In person, I typically am ashamed to even mention that I have a blog. This is equally true in professional and personal contexts. On average, having a blog is not a positive thing. I usually will only talk about this site after someone else brings it up.
I read a variety of blogs, so I have plenty of respect for some bloggers and their work. I hope that Small Pond Science continues to earn respect from others, throughout the scientific and academic communities. I recognize that respect is earned, especially in this specious and heterogeneous medium.
People who are not regular blog readers – which is most people – tend to think that a blog is a public diary, where people post about their meals and alternately brag and complain about their friends and family. Obviously that’s wrong, or at least an oversimplification.
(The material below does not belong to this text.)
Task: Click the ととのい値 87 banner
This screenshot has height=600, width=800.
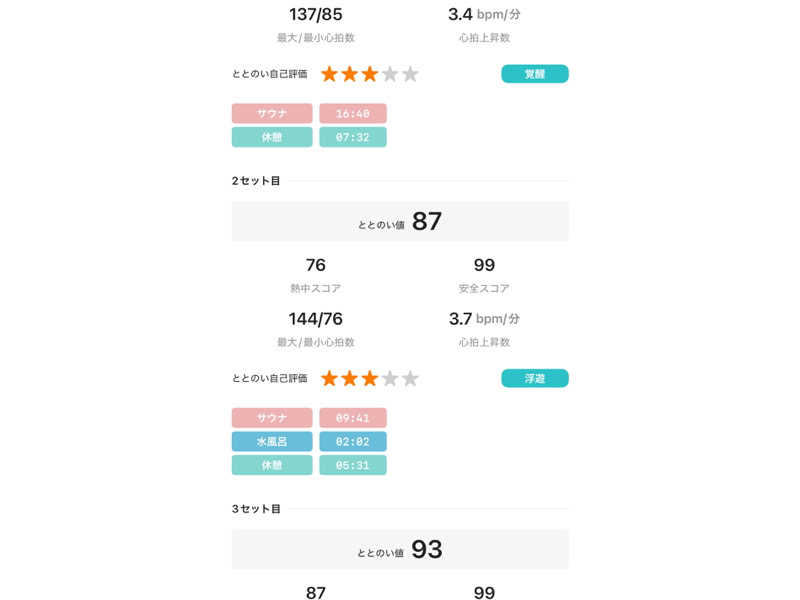Action: click(400, 221)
To outsiders, it appears that there is a blogging scene among scientific and academic bloggers. At first glance, it may appear to be populated with a small cast of characters that have mutual respect and admiration for one another, spiced with an occasional dose of antipathy.
I don’t know how others feel, but even the existence of a “blogging scene” feels exclusionary to me. When I do visit blogs tied to the scene, I identify a variety of things that serve as barriers to new readers and people who don’t perceive that they are members of the community. The tone is highly personalized, and there are references to other blog buddies, narratives referring to in-jokes and incidents from earlier times, and there is the occasional use of pet names or acronyms.
Of course, many people who write and read blogs might point out that this highly personalized approach to a blog is not a bug but a feature. Especially for people in a position where they would be marginalized for speaking out, there are benefits to creating a closer-knit community that doesn’t make too much sense to outsiders. Of course, anybody can have a blog and they are free to write whatever they wish in that blog (unless they’re in the SciAm network). I’m totally cool with that. Write whatever you want in your blog, by all means. No sarcasm is intended.
The upshot is that when I read most blogs, I think to myself: this is a club to which I do not belong.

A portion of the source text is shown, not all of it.